The Today Show and the WSJ discovered the plans in a pile of MPAA emails.
Big Content was refusing to comply with the subpoenas obtained by Google about their relationship with Mississippi Attorney General Jim Hood. Hood was plainly running an investigation of Google but it looks more like it was part of a campaign run by the MPAA and the studios themselves.
However one of the emails Google got its paws was between the MPAA and two of Jim Hood's top lawyers in the Mississippi AG's office, discussing the big plan to "hurt" Google.
Hood's office admitted that they're expecting the MPAA and the major studios to have its media arms run a coordinated propaganda campaign of bogus anti-Google stories.
One email reads: "Media: We want to make sure that the media is at the NAAG meeting.
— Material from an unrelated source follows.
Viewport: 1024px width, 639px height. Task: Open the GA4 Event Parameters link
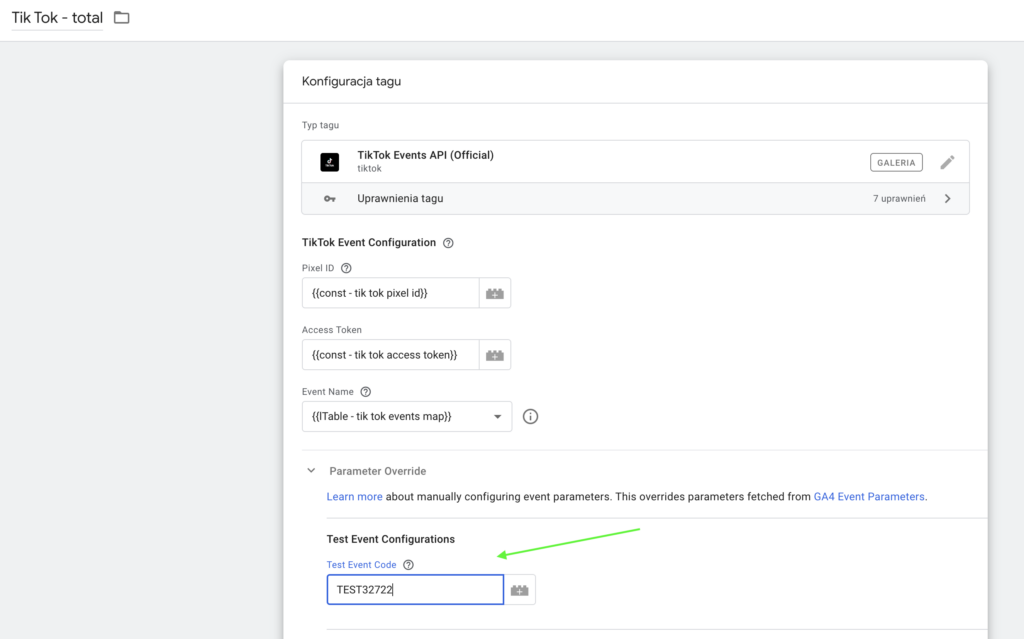[x=869, y=496]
We propose working with MPAA (Vans), Comcast, and NewsCorp (Bill Guidera) to see about working with a PR firm to create an attack on Google (and others who are resisting AG efforts to address online piracy). This PR firm can be funded through a nonprofit dedicated to IP issues. The "live buys" should be available for the media to see, followed by a piece the next day on the Today Show (David green can help with this). After the Today Show piece, you want to have a large investor of Google (George can help us find out that) come forward and say that Google needs to change its behaviour/demand reform. Next, you want NewsCorp to develop and place an editorial in the WSJ stressing that Google's stock will lose value in the face of a lasting attack by AGs and noting some of the possible causes of action we have developed."
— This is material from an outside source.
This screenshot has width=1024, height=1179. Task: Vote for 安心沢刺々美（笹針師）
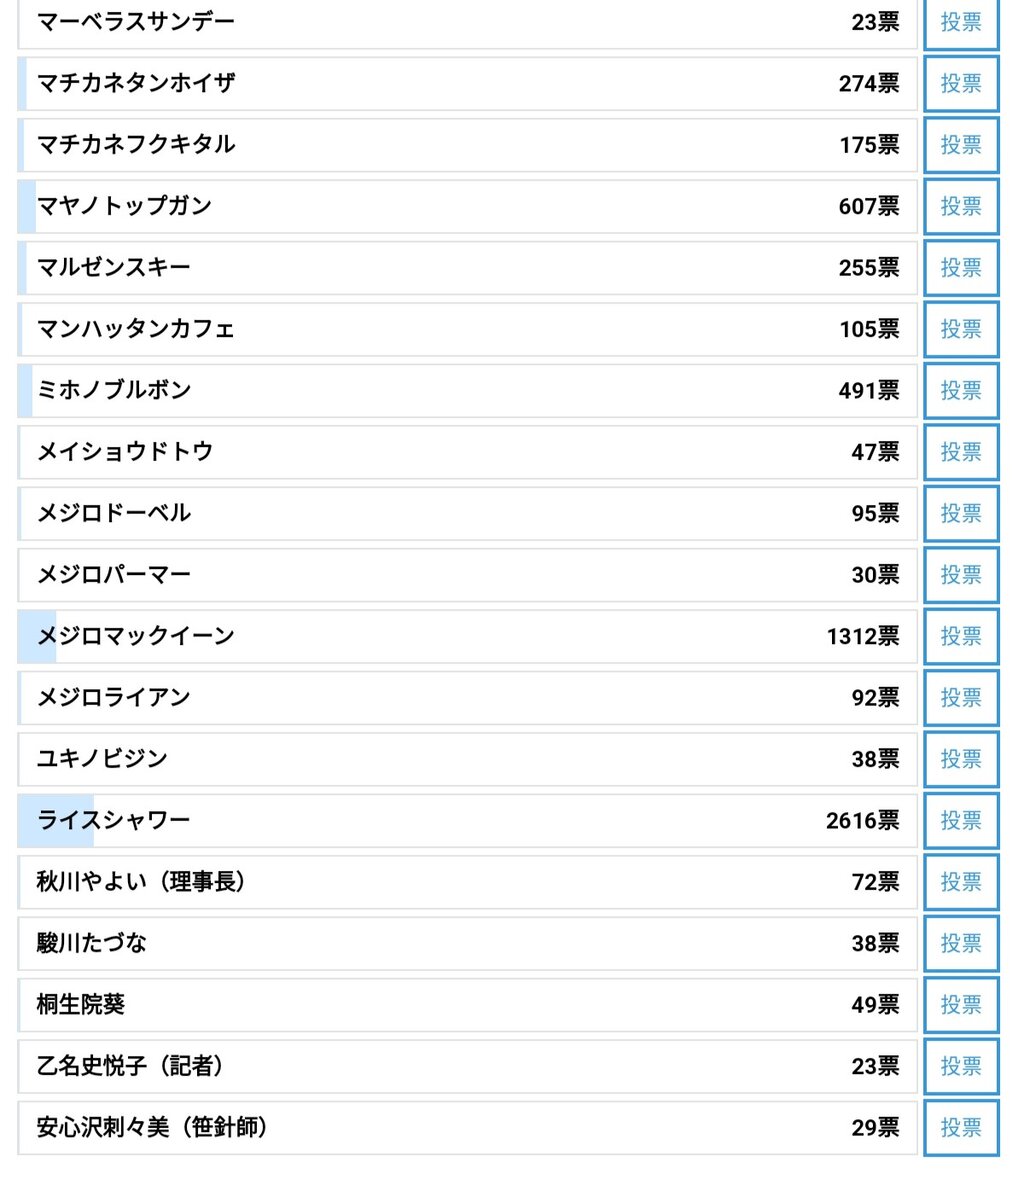coord(960,1128)
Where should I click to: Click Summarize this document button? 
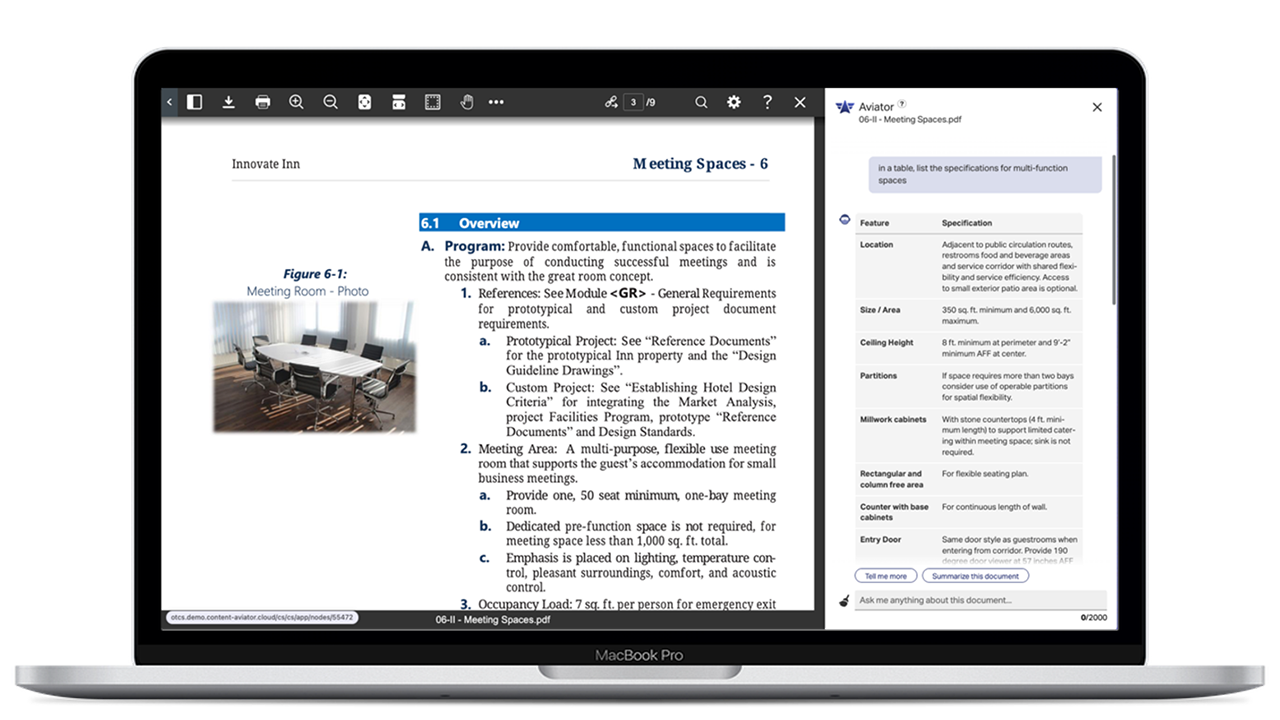tap(975, 576)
Google noted the "plan" states that if this effort fails, then the next step will be to file the subpoena (technically a CID or "civil investigatory demand") on Google, written by the MPAA but signed by Hood.
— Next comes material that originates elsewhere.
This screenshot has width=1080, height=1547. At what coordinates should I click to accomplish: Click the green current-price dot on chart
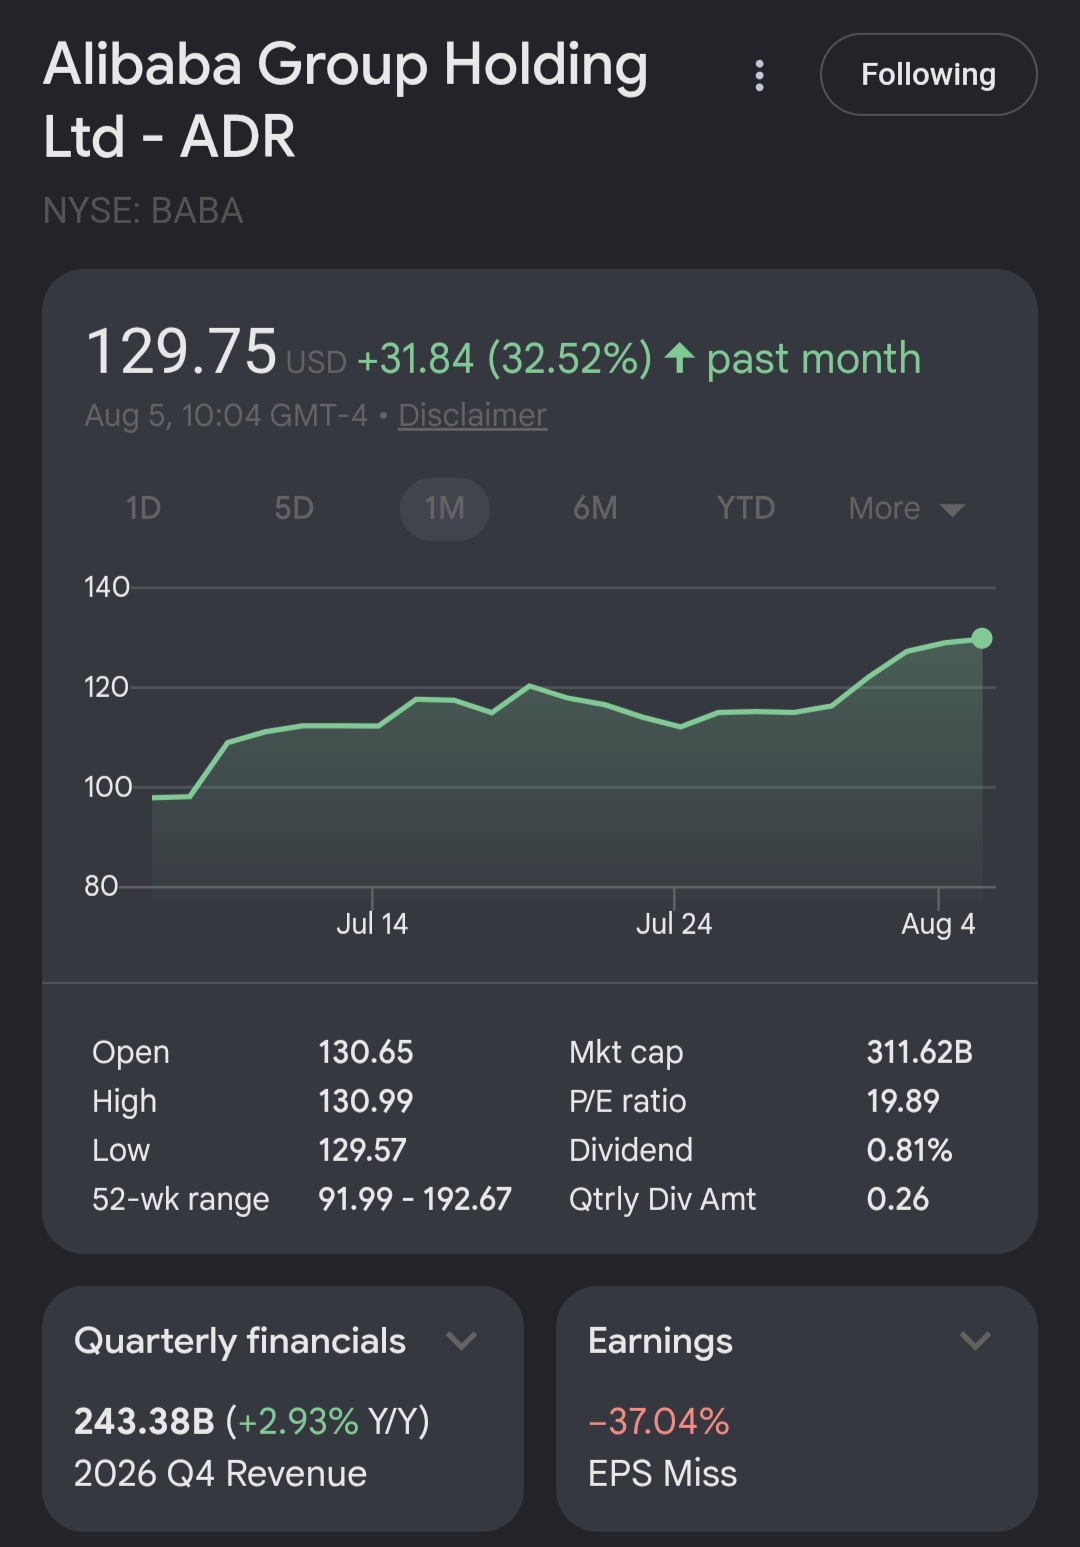tap(982, 638)
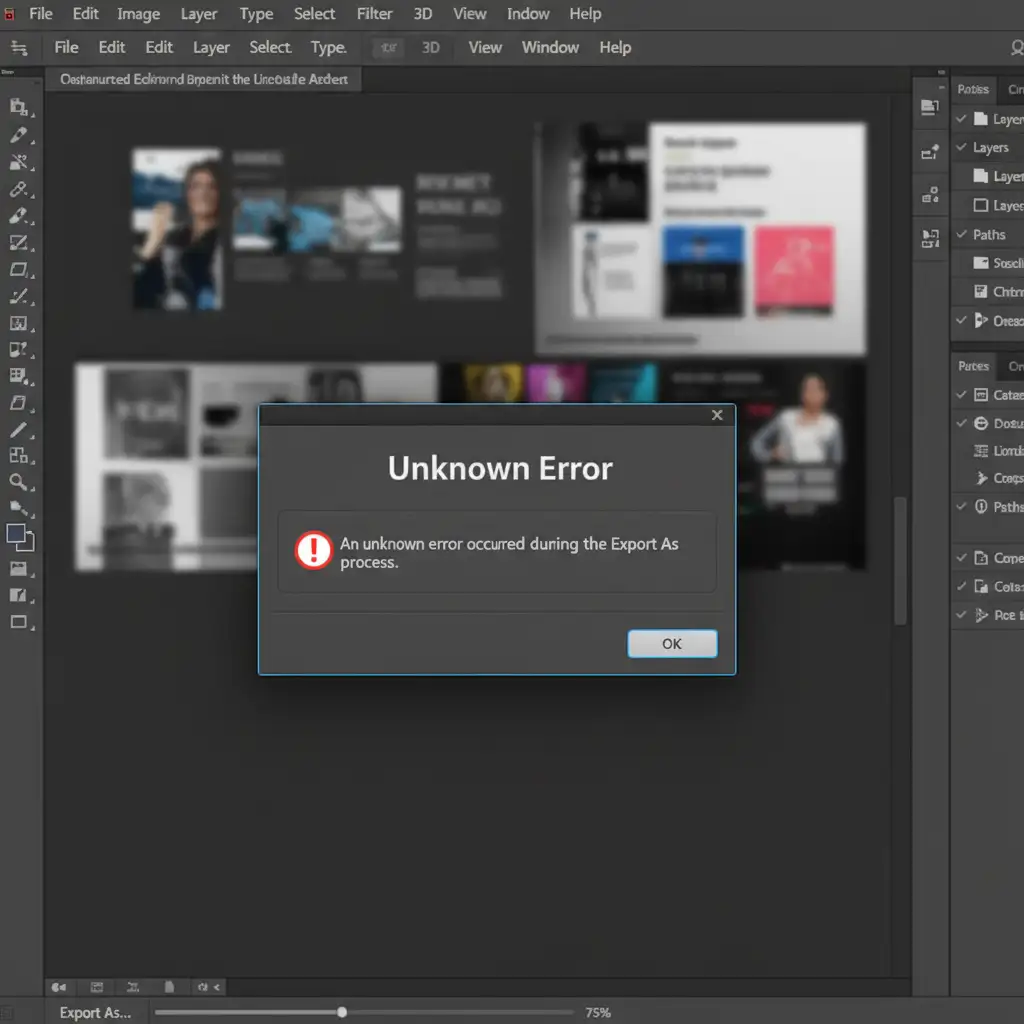The height and width of the screenshot is (1024, 1024).
Task: Uncheck the checkmark beside the Cope row
Action: pyautogui.click(x=961, y=558)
This is scary if you are an American. It means the Big Studios owned an Attorney general and was using him to attack whoever it liked. It also showed the US press were in on the whole thing and constructing made up stories on behalf of the studios.
All this was nothing to do with law and order but part of a coordinated media campaign to pressure Google to change the way its search engine works so the studios did not have to.